Description
This Slow Cooker Golden Lentil Soup is a hearty, flavorful dish packed with wholesome ingredients like red lentils, turmeric, ginger, and kale. Perfectly spiced and creamy from coconut milk, it’s effortless to prepare and makes a nourishing meal that’s both comforting and delicious. Ideal for a cozy dinner or meal prep, this recipe offers flexibility with options for slow cooker or Instant Pot preparation.
Ingredients
Scale
Main Ingredients
- 1 medium yellow onion, finely chopped
- 2 large carrots, thinly sliced
- 4 garlic cloves, minced
- 1 1/2 cups dry red lentils
- 4 cups vegetable or chicken broth
- 1 cup water
- 2 Tbsp. tomato paste
- 1 tsp. salt
- 1 tsp. freshly ground black pepper
- 3 tsp. ground turmeric
- 1 tsp. ground cumin
- 2 tsp. freshly grated ginger (or 1 tsp. ground ginger)
- 1 small bunch lacinato kale, stemmed and roughly chopped (or 3 handfuls fresh baby spinach)
- 1 cup full-fat canned coconut milk
- 1 to 2 Tbsp. fresh lime juice, to taste
Optional Garnishes
- Fresh chopped cilantro
- A dollop of yogurt
- Brown butter almonds (see notes)
Instructions
- Prepare Ingredients: Finely chop the onion, thinly slice the carrots, and mince the garlic cloves. Rinse the red lentils under cold water and drain well.
- Slow Cooker Method: Place the onions, carrots, garlic, lentils, broth, water, tomato paste, salt, pepper, turmeric, cumin, and ginger into a 5- to 6-quart slow cooker coated lightly with cooking spray. Stir well to combine all ingredients evenly. Cover and cook on LOW for 6 hours, or until the lentils have softened completely.
- Add Finishing Touches for Slow Cooker: Once cooking is complete, turn off the heat. Stir in the chopped kale (or spinach), coconut milk, and fresh lime juice. Cover and let the soup stand for 15 minutes to allow the greens to wilt and flavors to meld. Taste and adjust seasonings if necessary.
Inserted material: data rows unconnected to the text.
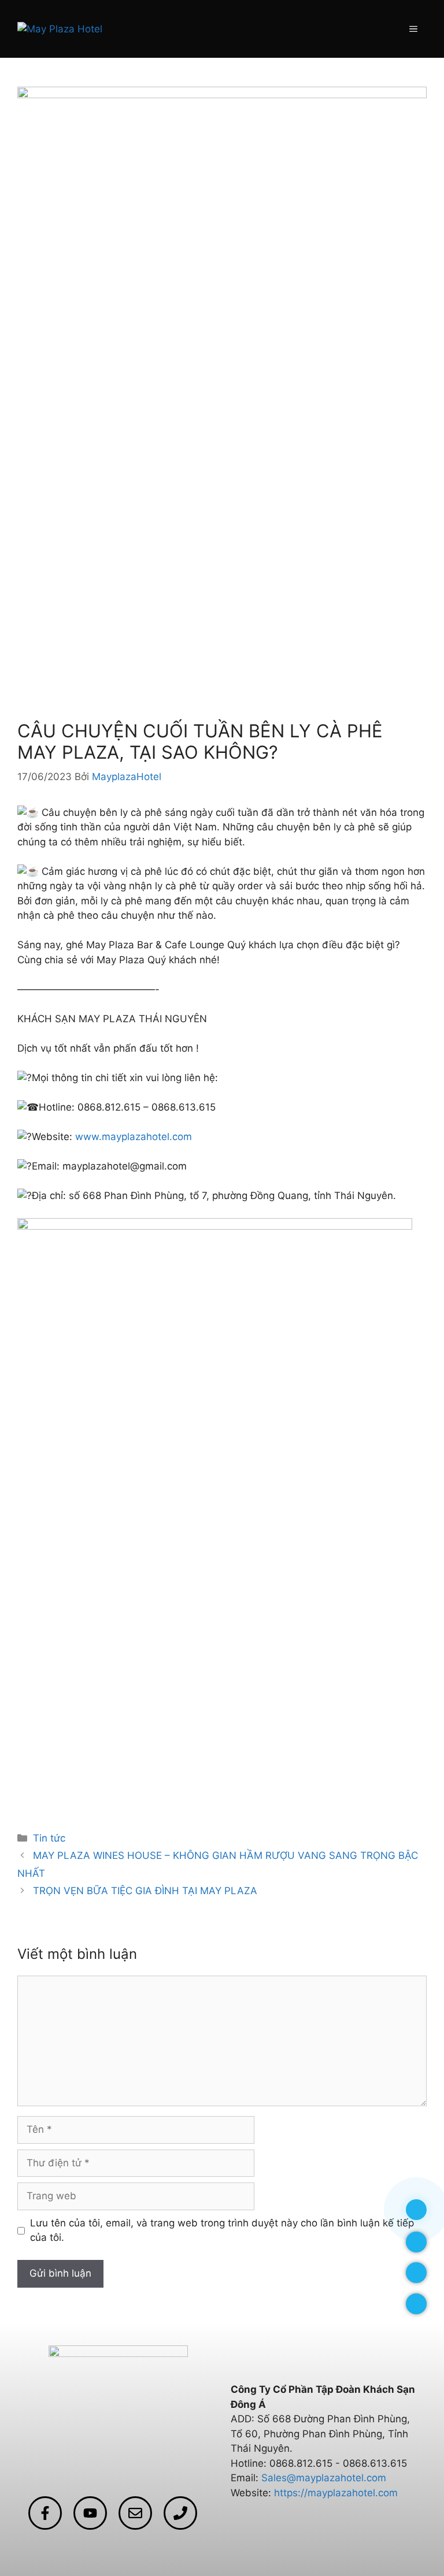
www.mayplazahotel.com (133, 1136)
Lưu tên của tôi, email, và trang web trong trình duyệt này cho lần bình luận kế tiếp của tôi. (222, 2230)
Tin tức (49, 1838)
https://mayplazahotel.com (336, 2493)
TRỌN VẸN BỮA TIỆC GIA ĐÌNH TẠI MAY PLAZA (145, 1890)
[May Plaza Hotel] (59, 28)
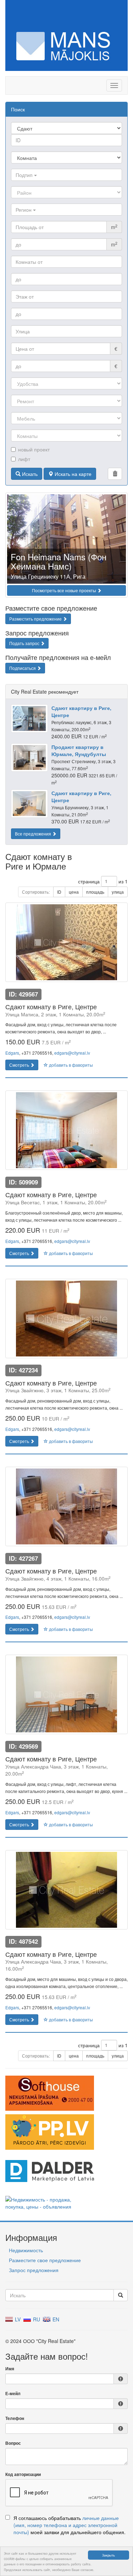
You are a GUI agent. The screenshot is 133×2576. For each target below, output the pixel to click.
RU (36, 2319)
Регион (24, 209)
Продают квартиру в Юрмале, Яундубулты (78, 750)
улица (118, 892)
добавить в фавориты (70, 1065)
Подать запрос (24, 643)
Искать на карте (72, 473)
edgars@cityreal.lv (72, 1053)
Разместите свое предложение (45, 2260)
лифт (24, 458)
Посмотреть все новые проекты (64, 590)
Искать (29, 473)
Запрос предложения (34, 2270)
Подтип (25, 174)
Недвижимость (26, 2250)
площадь (95, 892)
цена (74, 892)
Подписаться (23, 668)
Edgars (12, 1053)
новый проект (34, 449)
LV (17, 2319)
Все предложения (33, 834)
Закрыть (108, 2555)
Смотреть (19, 1065)
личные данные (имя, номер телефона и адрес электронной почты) (66, 2525)
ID (59, 892)
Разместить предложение (36, 619)
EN (55, 2319)
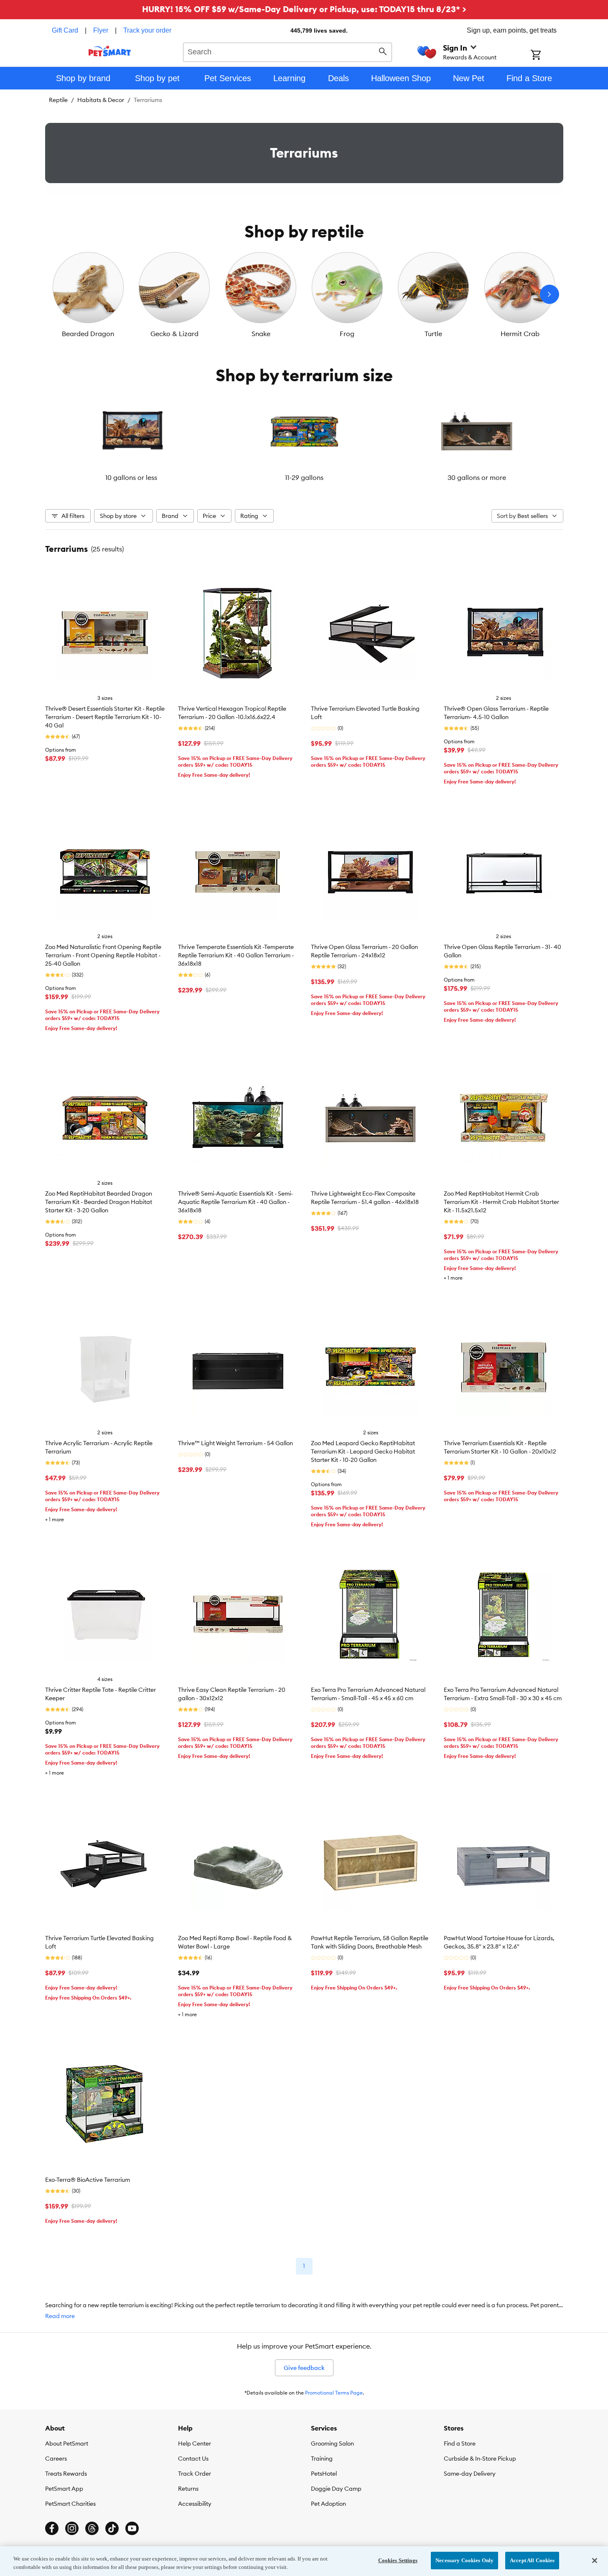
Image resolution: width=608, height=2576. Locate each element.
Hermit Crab (520, 333)
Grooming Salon (332, 2443)
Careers (56, 2458)
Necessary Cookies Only (464, 2560)
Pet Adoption (328, 2503)
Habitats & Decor (100, 100)
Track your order (147, 30)
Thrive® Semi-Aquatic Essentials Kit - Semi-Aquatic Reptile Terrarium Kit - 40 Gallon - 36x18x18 (235, 1202)
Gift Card (65, 30)
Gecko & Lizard (174, 333)
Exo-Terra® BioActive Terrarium (87, 2179)
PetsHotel (324, 2473)
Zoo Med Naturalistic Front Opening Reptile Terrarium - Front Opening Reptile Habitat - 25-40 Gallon (103, 955)
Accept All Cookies (532, 2560)
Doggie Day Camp (336, 2488)
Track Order (194, 2473)
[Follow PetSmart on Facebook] (52, 2528)
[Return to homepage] (110, 51)
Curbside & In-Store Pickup (480, 2458)
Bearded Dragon (88, 333)
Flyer (100, 30)
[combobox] (287, 51)
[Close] (594, 2560)
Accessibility (194, 2503)
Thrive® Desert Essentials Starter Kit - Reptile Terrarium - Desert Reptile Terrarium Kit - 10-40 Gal (105, 717)
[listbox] (304, 294)
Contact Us (193, 2458)
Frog (347, 333)
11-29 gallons (304, 477)
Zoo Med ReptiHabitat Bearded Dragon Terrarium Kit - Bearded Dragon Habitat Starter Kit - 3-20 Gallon (98, 1202)
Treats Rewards (66, 2473)
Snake (261, 333)
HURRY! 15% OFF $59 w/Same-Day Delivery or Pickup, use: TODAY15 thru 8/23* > (304, 9)
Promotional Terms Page (334, 2393)
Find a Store (460, 2443)
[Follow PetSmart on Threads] (92, 2528)
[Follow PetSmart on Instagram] (72, 2528)
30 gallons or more (477, 477)
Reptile (58, 100)
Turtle (433, 333)
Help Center (194, 2443)
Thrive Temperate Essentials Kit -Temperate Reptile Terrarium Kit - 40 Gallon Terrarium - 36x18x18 (236, 955)
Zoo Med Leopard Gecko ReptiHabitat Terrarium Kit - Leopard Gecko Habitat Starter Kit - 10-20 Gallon (363, 1451)
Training (322, 2458)
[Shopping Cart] (547, 55)
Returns (188, 2488)
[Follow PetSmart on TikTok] (112, 2528)
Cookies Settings (397, 2560)
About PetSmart (66, 2443)
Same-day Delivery (470, 2473)
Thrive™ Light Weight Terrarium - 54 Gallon (235, 1443)
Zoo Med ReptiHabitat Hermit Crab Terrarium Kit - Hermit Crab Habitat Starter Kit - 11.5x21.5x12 (501, 1202)
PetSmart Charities (70, 2503)
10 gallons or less (131, 477)
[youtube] (132, 2528)
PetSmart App (64, 2488)
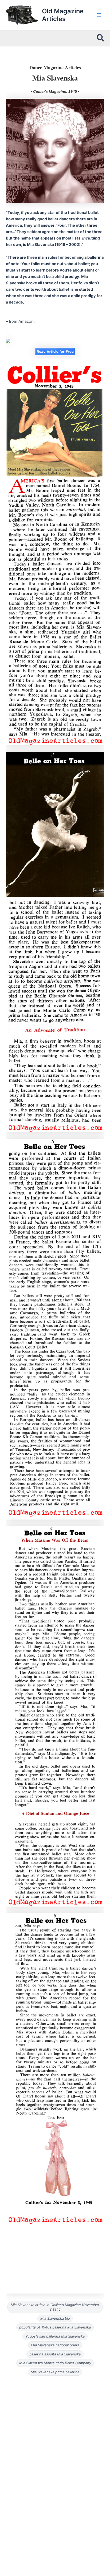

- Instant Pot Method: Set your Instant Pot to SAUTE mode and add a splash of olive oil. Sauté the onions, carrots, garlic, tomato paste, turmeric, cumin, and ginger until softened, about 5 minutes. Then stir in the salt, pepper, lentils, broth, and water. Cover and seal the lid. Set to HIGH pressure and cook for 5 minutes. Use a quick release to release the pressure.
- Add Finishing Touches for Instant Pot: After releasing the pressure, stir in the kale (or spinach), coconut milk, and fresh lime juice. Let the soup stand in the pot for 2 to 3 minutes to soften the greens. Taste and adjust seasonings as needed.
- Serve: Spoon the soup into bowls. Garnish with fresh chopped cilantro, a dollop of yogurt, or brown butter almonds, if desired. Enjoy warm.
Notes
- For a nutty garnish, brown butter almonds by melting butter in a pan until golden and fragrant, then toss sliced almonds in the butter until toasted. Sprinkle over soup before serving.
- You can substitute coconut milk with regular cream or cashew cream for a different creamy texture.
- The soup can be stored in the refrigerator for up to 4 days or frozen for up to 3 months.
- If you prefer your soup thicker or thinner, adjust the broth and water quantities accordingly.
- For a spicier kick, add a pinch of cayenne pepper or red chili flakes.